8/30/17 - First Therapy! The road begins in earnest.
10/20/17 - First coming out (to my father)!
12/16/17 - BEGAN HRT!!!!!!!!!!!!!!!!!!!
5/21/18 - FIRST DAY OUT AS ME!!!!!!!!!
6/08/18 - 2,250 Hair Grafts
6/23/18 - FIRST PRIDE!
8/06/18 - 100%, completely out!


rmaddy

Re: Terrifying issues with loving a spouse who is MTF
« Reply #11 on: December 26, 2017, 10:50:52 am »

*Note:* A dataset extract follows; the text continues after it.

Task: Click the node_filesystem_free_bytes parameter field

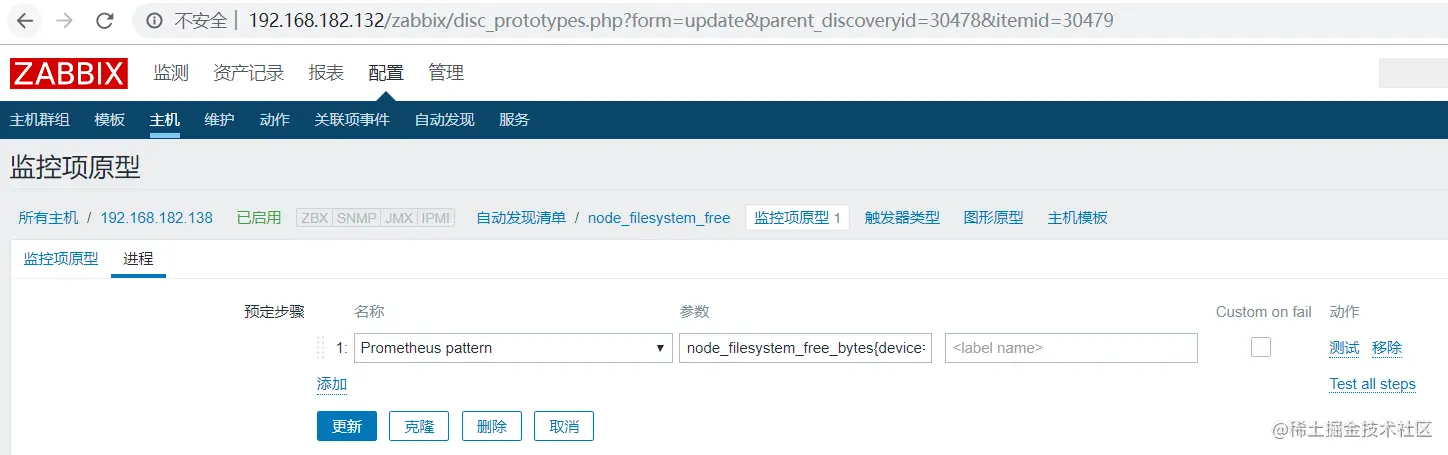Action: pos(806,348)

Most people have sexual fantasies.  If a woman fantasizes about being with a dominant partner, I think this is usually taken to be fairly normal.  If a transwoman has the same fantasy, it's considered fetishistic or perverse.  I'm not suggesting that all fantasization is healthy, but trans people are often judged harshly for harboring the thoughts not atypical for their target gender.